Volver atrás en el respeto a un derecho esencial para la mujer puede convertirse, aparte de en una gran regresión en los avances sociales de los últimos años, en una cuestión de deterioro sanitario de primer orden. La nueva ley abocará a las mujeres que no puedan desplazarse a interrumpir su embarazo en otros países, a la realización de la interrupción sin garantías sanitarias y poniendo en peligro su vida o su integridad. Regresar al aborto clandestino en España a estas alturas del siglo XXI parece un auténtico contrasentido y las perjudicadas serán miles de mujeres, en su mayoría muy jóvenes.

Volvemos, de esta forma, a propiciar el engaño y la hipocresía para dar cabida a la adecuación a los supuestos legales para la IVE, creando inseguridad jurídica para las mujeres y los/las profesionales que aborden esta cuestión. La vuelta a la clandestinidad, las peores y más dolorosas consecuencias y la amenaza legal significan un peligroso paso atrás para nuestra sociedad. La nueva ley, otra vez, anulará presuntamente, según los anuncios sobre la misma, la capacidad de decisión de la mujer sobre su cuerpo y su vida al hacer desaparecer el sistema de plazos y volver tan solo a los supuestos para abortar de forma legal.

Especialmente preocupante es la restricción en el supuesto de malformaciones fetales que parece, según lo que sabemos del borrador de la Ley, va a obligar a asumir a las mujeres planteamientos en los que puede no coincidir y que incluso presuntamente restringirá incluso las condiciones establecidas hace casi 30 años, en la Ley de 1985. La restricción vulnera la libertad de las mujeres para tomar sus propias decisiones e impone a todas criterios que corresponden tan solo a una parte de la población. No olvidemos que, en ningún caso, existe la obligación de abortar, sino el derecho a la libre decisión, el “derecho a decidir” sobre cuestiones que les afectan de forma muy directa.

Es un hecho demostrado que los países con legislaciones más permisivas respecto a la IVE y que potencian la educación sexual y la salud sexual y reproductiva, en general, presentan unas tasas de embarazo no planificado y, consecuentemente, de aborto provocado, menores que los países con legislaciones más restrictivas y que no reconocen el derecho de la mujer a decidir, dentro de unos parámetros lógicos y razonables.

No podemos menos que manifestar nuestro desacuerdo con una medida que va a llevar aparejada, además de la anulación de un derecho de las mujeres, un conjunto de problemas jurídicos y de salud de aquellas que recurran al aborto clandestino, de consecuencias poco previsibles y siempre negativas.
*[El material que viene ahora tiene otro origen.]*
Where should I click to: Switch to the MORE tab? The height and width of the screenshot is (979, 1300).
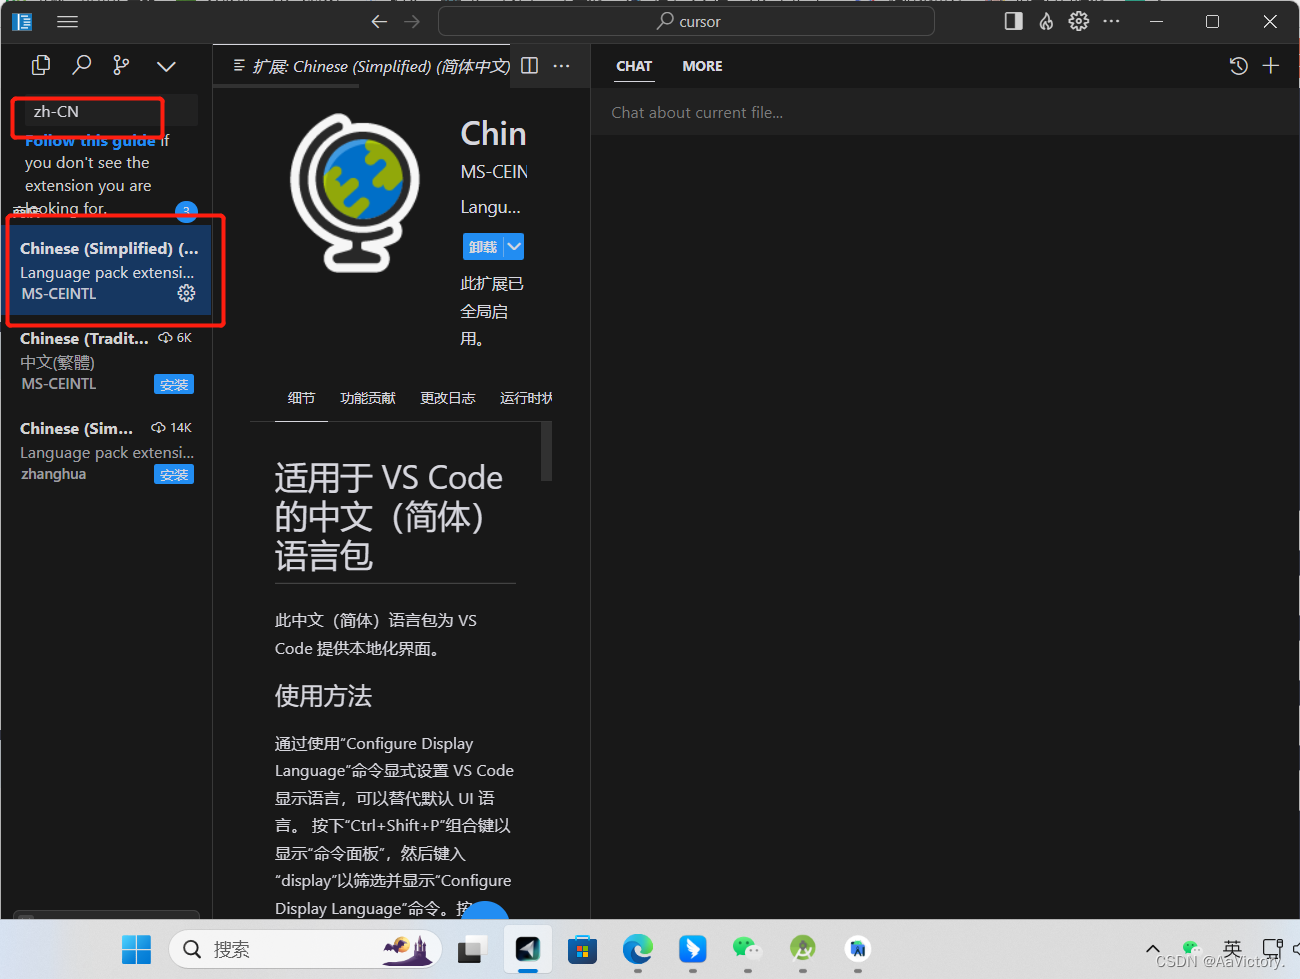(702, 66)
En lugar de fijar el foco en desarrollar, de una vez y tres años después de su promulgación, en la sociedad española, la primera parte de la Ley de Salud Sexual y Reproductiva (formación, información, prevención, atención, etc.) la propuesta del cambio de la ley por parte del Gobierno se dirige al castigo, la penalización y el retorno al pasado. Es un retraso de décadas, un duro recorte a los derechos conquistados por la mujer y un avance hacia penosas consecuencias. Un cambio ideológico en unos momentos en los que no se aprecia alarma social alguna y que la sociedad, en líneas generales, no reclamaba cambios, sino un mejor desarrollo de una ley generalmente aceptada por la sociedad española.